The voice of the AAC industry
The European Autoclaved Aerated Concrete Association (EAACA) promotes the interests of producers of autoclaved aerated concrete (AAC) and their national associations across all of Europe. Founded in 1988, EAACA has members from 18 countries operating more than 100 production sites and producing around 16 million m3 of AAC per year, enough to build about 350,000 homes.
EAACA is the voice of the AAC industry at European level. The European Institutions and the legislation they create can have a direct effect on manufacturers, for example by setting standards for products or buildings that use them. They also shape the market indirectly by defining framework conditions such as climate and energy policy that in turn translates into requirements for buildings. Since its founding, EAACA is working towards the following objectives:
- Shape the regulatory environment and promote the growing market opportunity for AAC in Europe.
- Promote the benefits of AAC as the building material for affordable, sustainable and highly-energy efficient buildings.
- Be represented vis-à-vis policy makers, stakeholders and technical platforms on the EU level.
Work in EAACA is carried out within specialised Committees.
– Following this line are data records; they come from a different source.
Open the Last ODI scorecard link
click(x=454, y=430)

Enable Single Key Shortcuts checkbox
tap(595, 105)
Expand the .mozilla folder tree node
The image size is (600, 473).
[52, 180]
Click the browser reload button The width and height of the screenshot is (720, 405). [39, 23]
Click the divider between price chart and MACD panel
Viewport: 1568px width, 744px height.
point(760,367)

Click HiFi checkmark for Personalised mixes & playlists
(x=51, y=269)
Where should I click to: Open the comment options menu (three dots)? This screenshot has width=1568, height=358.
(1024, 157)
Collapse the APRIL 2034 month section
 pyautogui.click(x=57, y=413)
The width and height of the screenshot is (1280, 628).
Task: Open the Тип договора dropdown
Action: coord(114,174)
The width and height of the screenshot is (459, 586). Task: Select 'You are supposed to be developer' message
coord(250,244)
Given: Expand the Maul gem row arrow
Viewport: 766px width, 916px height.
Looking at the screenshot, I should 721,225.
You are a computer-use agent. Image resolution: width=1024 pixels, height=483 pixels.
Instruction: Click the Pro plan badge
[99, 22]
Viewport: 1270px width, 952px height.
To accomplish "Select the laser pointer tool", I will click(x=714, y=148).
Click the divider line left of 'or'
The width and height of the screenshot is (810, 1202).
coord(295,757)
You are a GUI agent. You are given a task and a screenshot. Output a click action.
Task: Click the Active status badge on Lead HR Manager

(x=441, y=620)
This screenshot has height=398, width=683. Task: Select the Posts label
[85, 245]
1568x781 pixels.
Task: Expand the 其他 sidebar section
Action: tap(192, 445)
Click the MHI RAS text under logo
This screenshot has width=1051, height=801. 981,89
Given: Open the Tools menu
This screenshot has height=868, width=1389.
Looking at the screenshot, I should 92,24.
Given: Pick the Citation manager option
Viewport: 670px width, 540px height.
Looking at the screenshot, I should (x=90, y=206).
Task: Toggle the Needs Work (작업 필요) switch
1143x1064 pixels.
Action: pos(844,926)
These consist of highly qualified and experienced professionals delegated from their member organisation or company. For example, the Technical Committee produces industry-leading work on standardization such as category recommendations for design of reinforced AAC or new CEN standards.
The logic is simple – the more members we have, the more effective we can carry out this work. At political level, EAACA has successfully defended the interests of AAC producers towards EU regulators that will ultimately determine the market conditions we all operate under – most recently with regard to the revision of the Energy Performance of Buildings Directive that was completed at the end of 2019. EAACA managed to maintain the concept of material-neutrality (no preference for timber!) and obtain the recognition of fire and seismic safety as important elements to consider by national governments in their building plans.
European climate targets
The EU continues to develop more ambitious climate targets and environmental legislation. In the coming years we can expect to see new legislation on Construction and Demolition Waste. You know that landfilling it will be almost prohibited by 2035 but now we could see targets for its recycling and recycled content in new products. The European Commission will also continue to push forward its indicator framework assessing how sustainable building materials are. These developments will shape our future market and will have to be addressed jointly by AAC producers through EAAC.